Gestern bekam ich zwei Bitten bezüglich der Unterzeichnung von Online-Petitionen. Ich habe das Ganze hier mal per Copy & Paste reingestellt und so angeordnet, dass es aus meiner Sicht etwas logischer wird. Bisher habe ich noch nicht unterschrieben aber ich werde mir die Sachen auf jeden Fall mal anschauen und versuchen, mir ein sinnvolles Urteil darüber zu bilden. Für Argumente in diese oder jene Richtung bin ich immer dankbar…
Rettet den Rettungsdienst!
Sachsen plant, mit einem neuen Gesetz den Rettungsdienst vollständig dem Wettbewerb zu unterwerfen. Die Kommunen sollen zur Ausschreibung des Rettungsdienstes verpflichtet werden (Submissionsmodell).
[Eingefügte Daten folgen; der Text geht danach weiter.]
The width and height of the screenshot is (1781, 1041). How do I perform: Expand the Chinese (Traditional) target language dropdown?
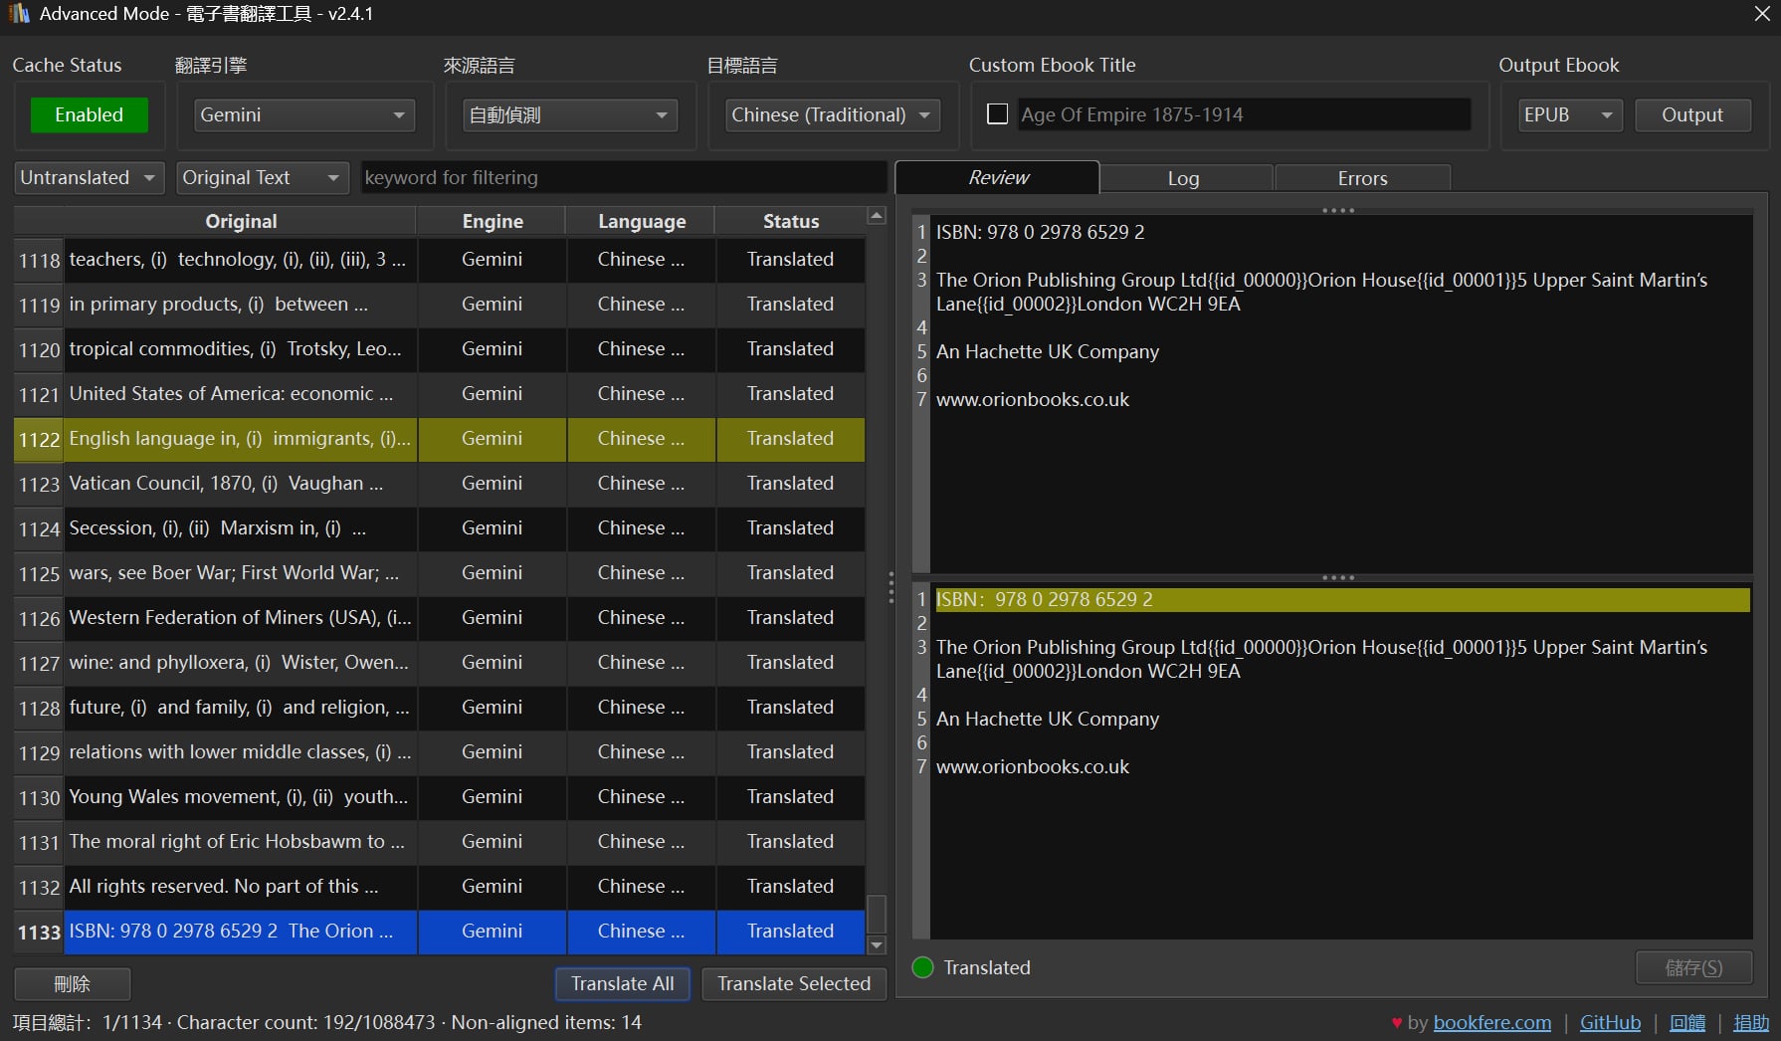click(x=833, y=114)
Den Zuschlag erhält dann das „wirtschaftlichste“ Angebot.Um Aufträge zu erhalten, müssen sich die Rettungsdienstleister künftig gegenseitig unterbieten. Dadurch entsteht ein enormer Druck, so viel Geld wie möglich einzusparen: Bei den Löhnen der Mitarbeiter, bei der Wartung der Fahrzeuge und bei der Pflege der Rettungsmittel und Geräte.
“Wir fordern ein Gesetz, das für die Patienten eine gute, schnelle und sichere medizinische Versorgung gewährleistet.
Wir fordern ein Gesetz, das der schweren Arbeit und der großen Verantwortung des Rettungspersonals gerecht wird.
Wir fordern ein Gesetz, das den Kommunen und den Rettungsdienstleistern Qualität und Kontinuität bei Notfallversorgung und Krankentransport ermöglicht!
Wir fordern ein Gesetz ohne Ausschreibungspflicht (Konzessionsmodell), das die Kommunen im Rahmen ihrer Selbstverwaltung über die Organisation ihres Rettungsdienstes entscheiden lässt.
Wir wollen das nicht zulassen. Die Rettung von Unfallopfern, die Hilfe bei medizinischen Notfällen und der Transport von kranken Menschen dürfen nicht dem freien Markt ausgesetzt werden! Hier zuerst und allein nach Kosten zu fragen, ist inhuman.Wir fordern deshalb die Staatsregierung und die demokratischen Fraktionen des Landtages auf: Rettet den Rettungsdienst!
Im Namen aller Unterzeichner.”Petition zu finden unter: https://www.openpetition.de/petition/online/rettet-den-rettungsdienst
Aktiv bis 08.06.2012
Rücknahme der vorgesehenen Stellenkürzungen an sächsischen Hochschulen
Der Hochschulentwicklungsplan des SMWK sieht bis 2020 die Streichung von über 1.000 Stellen an sächsischen Hochschulen vor. Damit fielen rund 8% aller sächsischen Haushaltsstellen im Hochschulbereich dem Rotstift zum Opfer. Begründet werden die Streichpläne mit der Haushaltslage und der demografischen Entwicklung. Bei genauerem Hinsehen erweisen sich die angeführten Gründe als nicht stichhaltig (…)
“(…) Hiermit fordern wir, die im Doppelhaushalt 2011/12 vorgesehenen massiven Kürzungen im Bereich der Hochschulbildung nicht umzusetzen, da diese den Wissenschaftsstandort Sachsen gefährden. Stattdessen soll die gegenwärtige Finanzierung der Hochschulen zumindest konstant gehalten werden, damit die unterfinanzierten sächsischen Hochschulen nicht weiter an Boden verlieren.
Weiter lesen und Petition unterschreiben unter:
http://openpetition.de/petition/online/ruecknahme-der-vorgesehenen-stellenkuerzungen-an-saechsischen-hochschulen
Aktiv bis 20.06.2012

Auch ohne viel Nachzudenken, ist eigentlich klar, dass eine Konkurrenzsituation im Rettungsdienst sicher nicht zum Vorteil der Hilfsbedürftigen sein wird. Dass die Krankenkassen dafür sind, verwundert aber nicht. Vielleicht sollte man mal anfangen an den Kassen zu sparen. 15 tun’s auch, 150 und mehr braucht kein Mensch.